→ **Task directions**: From the first line to the last, print the records exactly.

************

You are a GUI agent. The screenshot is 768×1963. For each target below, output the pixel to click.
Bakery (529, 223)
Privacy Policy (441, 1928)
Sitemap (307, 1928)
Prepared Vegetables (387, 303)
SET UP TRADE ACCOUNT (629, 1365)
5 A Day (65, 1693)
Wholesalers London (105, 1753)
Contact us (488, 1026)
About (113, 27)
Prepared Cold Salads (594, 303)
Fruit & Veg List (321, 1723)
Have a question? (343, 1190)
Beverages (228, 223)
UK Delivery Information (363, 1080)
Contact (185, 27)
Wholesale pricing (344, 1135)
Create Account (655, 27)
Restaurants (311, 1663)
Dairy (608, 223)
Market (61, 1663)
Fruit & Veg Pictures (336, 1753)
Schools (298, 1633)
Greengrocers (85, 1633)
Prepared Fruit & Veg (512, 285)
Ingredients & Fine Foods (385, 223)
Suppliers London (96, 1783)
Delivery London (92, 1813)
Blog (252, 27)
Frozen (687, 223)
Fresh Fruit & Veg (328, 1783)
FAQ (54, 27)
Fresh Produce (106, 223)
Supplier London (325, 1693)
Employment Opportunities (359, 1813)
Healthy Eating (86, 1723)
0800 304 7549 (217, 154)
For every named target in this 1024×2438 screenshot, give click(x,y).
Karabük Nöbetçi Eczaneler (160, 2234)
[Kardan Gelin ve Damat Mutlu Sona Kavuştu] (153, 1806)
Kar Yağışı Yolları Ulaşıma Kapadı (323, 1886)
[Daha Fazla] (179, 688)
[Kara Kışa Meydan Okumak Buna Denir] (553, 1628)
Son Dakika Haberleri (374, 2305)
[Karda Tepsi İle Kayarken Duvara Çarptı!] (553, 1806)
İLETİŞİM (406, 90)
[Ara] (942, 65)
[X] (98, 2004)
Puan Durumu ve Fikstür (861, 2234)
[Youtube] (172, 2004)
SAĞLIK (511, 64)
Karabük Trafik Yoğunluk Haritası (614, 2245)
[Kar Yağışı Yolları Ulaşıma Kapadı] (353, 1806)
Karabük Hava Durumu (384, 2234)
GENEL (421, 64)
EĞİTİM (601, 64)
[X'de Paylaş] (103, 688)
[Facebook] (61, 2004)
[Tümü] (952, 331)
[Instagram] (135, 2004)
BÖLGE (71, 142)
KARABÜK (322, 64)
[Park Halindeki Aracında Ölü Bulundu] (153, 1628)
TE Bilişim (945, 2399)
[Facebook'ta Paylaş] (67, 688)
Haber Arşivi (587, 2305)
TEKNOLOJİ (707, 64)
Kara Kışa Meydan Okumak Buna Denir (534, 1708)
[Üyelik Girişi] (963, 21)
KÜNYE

************

→ **Response to this exercise**:
You are a GUI agent. The screenshot is 768×1963. For each target below, output the pixel to click.
Bakery (529, 223)
Privacy Policy (441, 1928)
Sitemap (307, 1928)
Prepared Vegetables (387, 303)
SET UP TRADE ACCOUNT (629, 1365)
5 A Day (65, 1693)
Wholesalers London (105, 1753)
Contact us (488, 1026)
About (113, 27)
Prepared Cold Salads (594, 303)
Fruit & Veg List (321, 1723)
Have a question? (343, 1190)
Beverages (228, 223)
UK Delivery Information (363, 1080)
Contact (185, 27)
Wholesale pricing (344, 1135)
Create Account (655, 27)
Restaurants (311, 1663)
Dairy (608, 223)
Market (61, 1663)
Fruit & Veg Pictures (336, 1753)
Schools (298, 1633)
Greengrocers (85, 1633)
Prepared Fruit & Veg (512, 285)
Ingredients & Fine Foods (385, 223)
Suppliers London (96, 1783)
Delivery London (92, 1813)
Blog (252, 27)
Frozen (687, 223)
Fresh Fruit & Veg (328, 1783)
FAQ (54, 27)
Fresh Produce (106, 223)
Supplier London (325, 1693)
Employment Opportunities (359, 1813)
Healthy Eating (86, 1723)
0800 304 7549 (217, 154)
For every named target in this 1024×2438 screenshot, give click(x,y).
Karabük Nöbetçi Eczaneler (160, 2234)
[Kardan Gelin ve Damat Mutlu Sona Kavuştu] (153, 1806)
Kar Yağışı Yolları Ulaşıma Kapadı (323, 1886)
[Daha Fazla] (179, 688)
[Kara Kışa Meydan Okumak Buna Denir] (553, 1628)
Son Dakika Haberleri (374, 2305)
[Karda Tepsi İle Kayarken Duvara Çarptı!] (553, 1806)
İLETİŞİM (406, 90)
[Ara] (942, 65)
[X] (98, 2004)
Puan Durumu ve Fikstür (861, 2234)
[Youtube] (172, 2004)
SAĞLIK (511, 64)
Karabük Trafik Yoğunluk Haritası (614, 2245)
[Kar Yağışı Yolları Ulaşıma Kapadı] (353, 1806)
Karabük Hava Durumu (384, 2234)
GENEL (421, 64)
EĞİTİM (601, 64)
[X'de Paylaş] (103, 688)
[Facebook] (61, 2004)
[Tümü] (952, 331)
[Instagram] (135, 2004)
BÖLGE (71, 142)
KARABÜK (322, 64)
[Park Halindeki Aracında Ölü Bulundu] (153, 1628)
TE Bilişim (945, 2399)
[Facebook'ta Paylaş] (67, 688)
Haber Arşivi (587, 2305)
TEKNOLOJİ (707, 64)
Kara Kışa Meydan Okumak Buna Denir (534, 1708)
[Üyelik Girişi] (963, 21)
KÜNYE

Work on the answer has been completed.